-- Opening Marker --
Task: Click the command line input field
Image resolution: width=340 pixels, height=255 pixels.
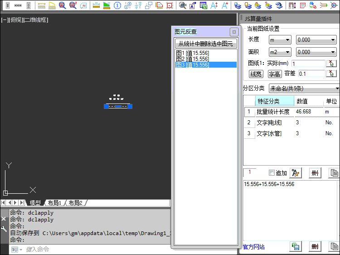Action: [x=91, y=249]
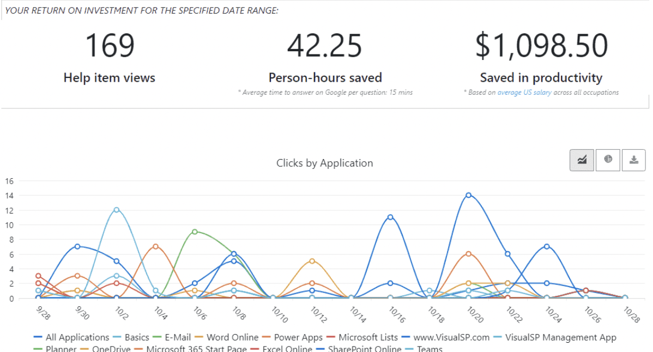This screenshot has width=653, height=352.
Task: Select the line chart view icon
Action: pyautogui.click(x=582, y=160)
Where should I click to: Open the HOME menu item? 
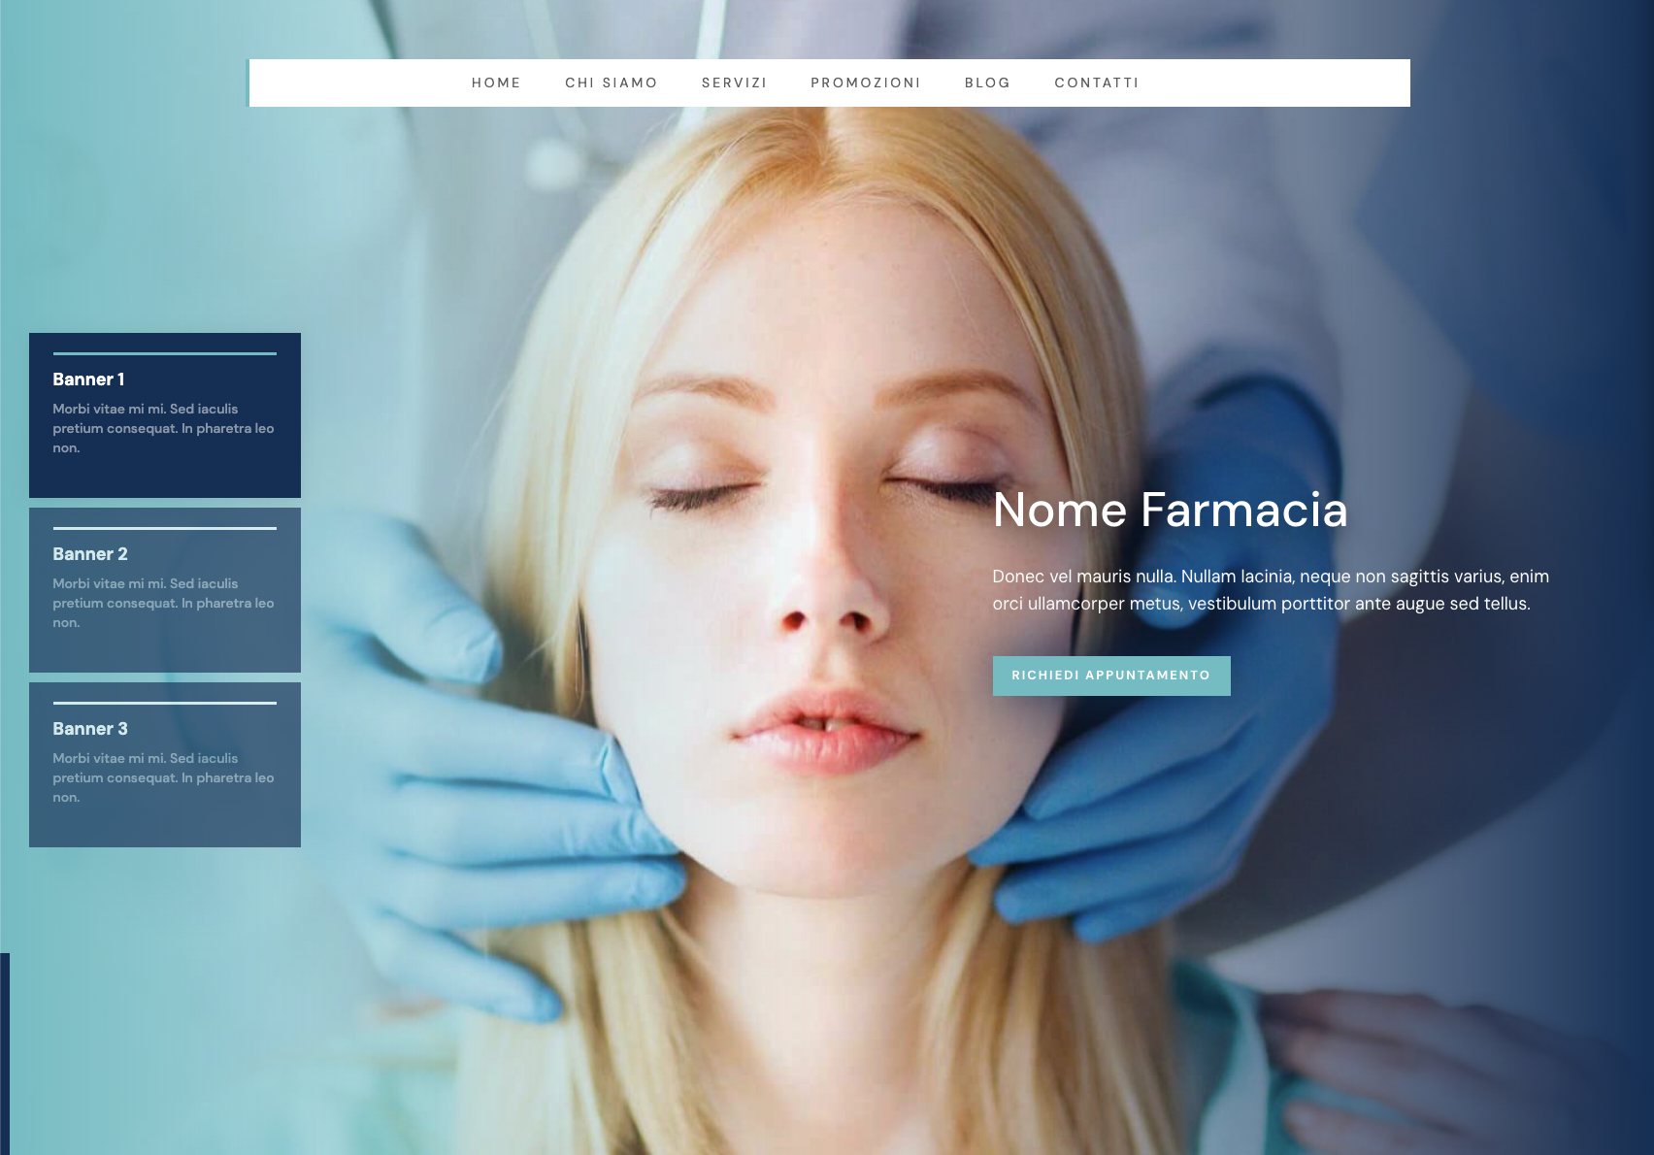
-- Closing Marker --
* TASK PROMPT *
Repeat the entries faithfully. Any picture gets left out.

* ANSWER AREA *
Task: Click the command line input field
Image resolution: width=340 pixels, height=255 pixels.
Action: [x=91, y=249]
This screenshot has width=653, height=352.
Task: Select the line chart view icon
Action: pyautogui.click(x=582, y=160)
Where should I click to: Open the HOME menu item? 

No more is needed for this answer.